(Stored data)
------------------------------------
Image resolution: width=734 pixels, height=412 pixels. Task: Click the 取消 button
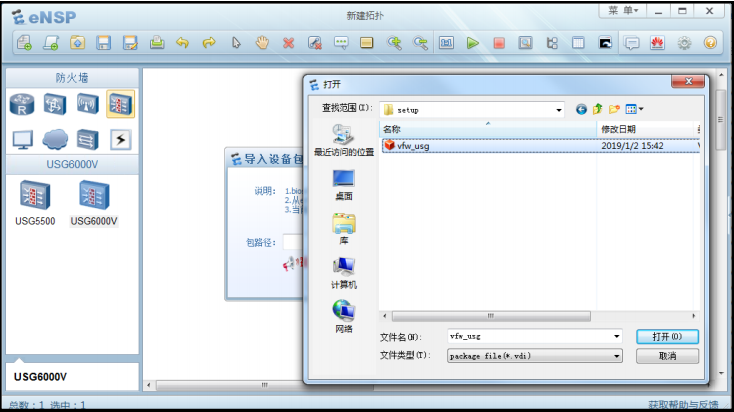pos(667,355)
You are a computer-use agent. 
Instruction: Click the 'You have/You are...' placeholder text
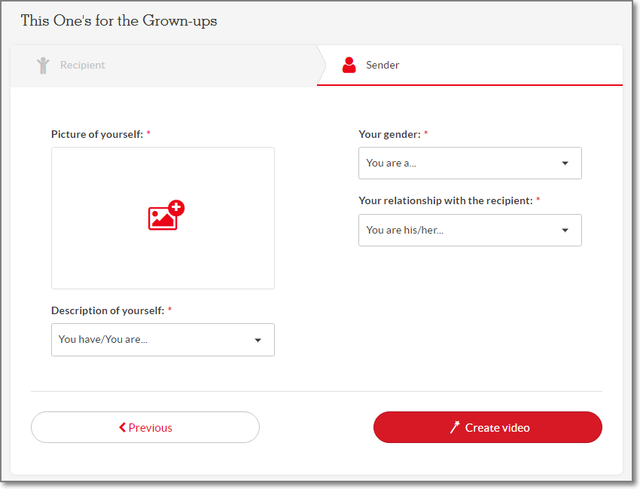point(103,340)

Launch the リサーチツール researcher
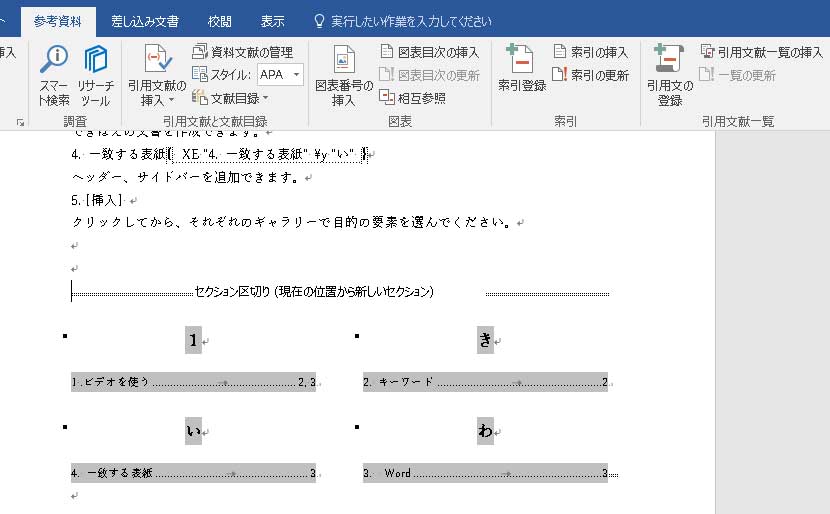[x=96, y=74]
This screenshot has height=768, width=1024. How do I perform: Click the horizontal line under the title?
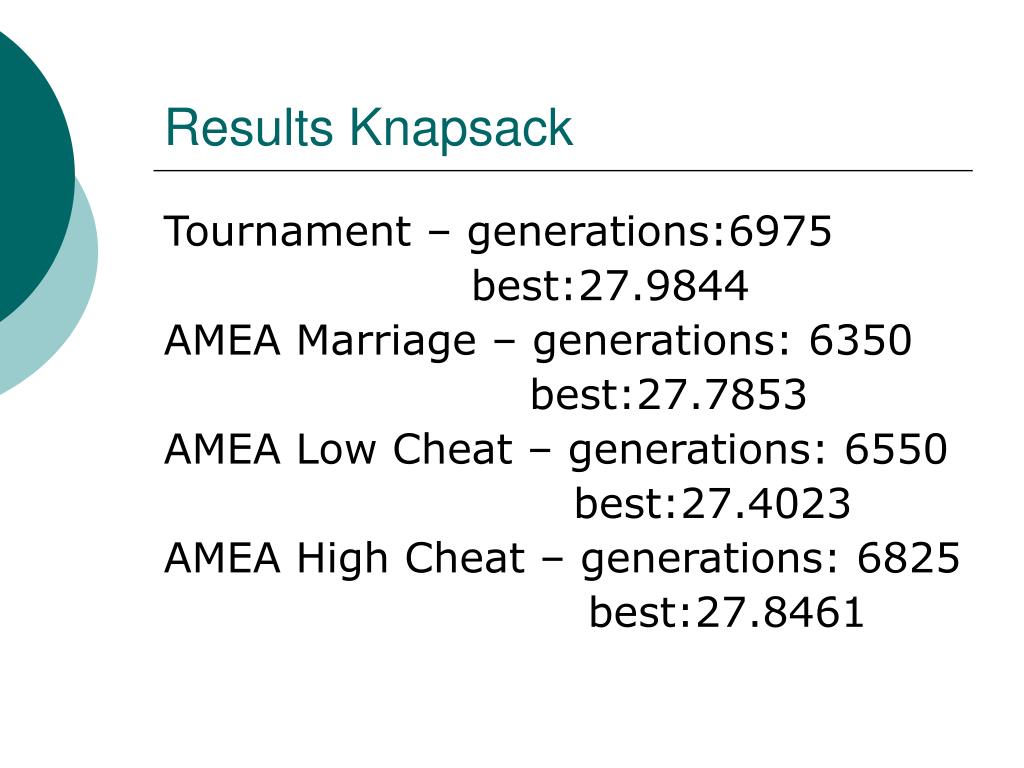(x=563, y=170)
------------------------------------
When an image appears in the data, skip it and output the rest exactly.

*EXERCISE ANSWER*:
Image resolution: width=734 pixels, height=412 pixels. Task: Click the 取消 button
pos(667,355)
You are a computer-use agent. 
Instruction: Click the 'You have/You are...' placeholder text
point(103,340)

Launch the リサーチツール researcher
[x=96, y=74]
This screenshot has height=768, width=1024. How do I perform: Click the horizontal line under the title?
(x=563, y=170)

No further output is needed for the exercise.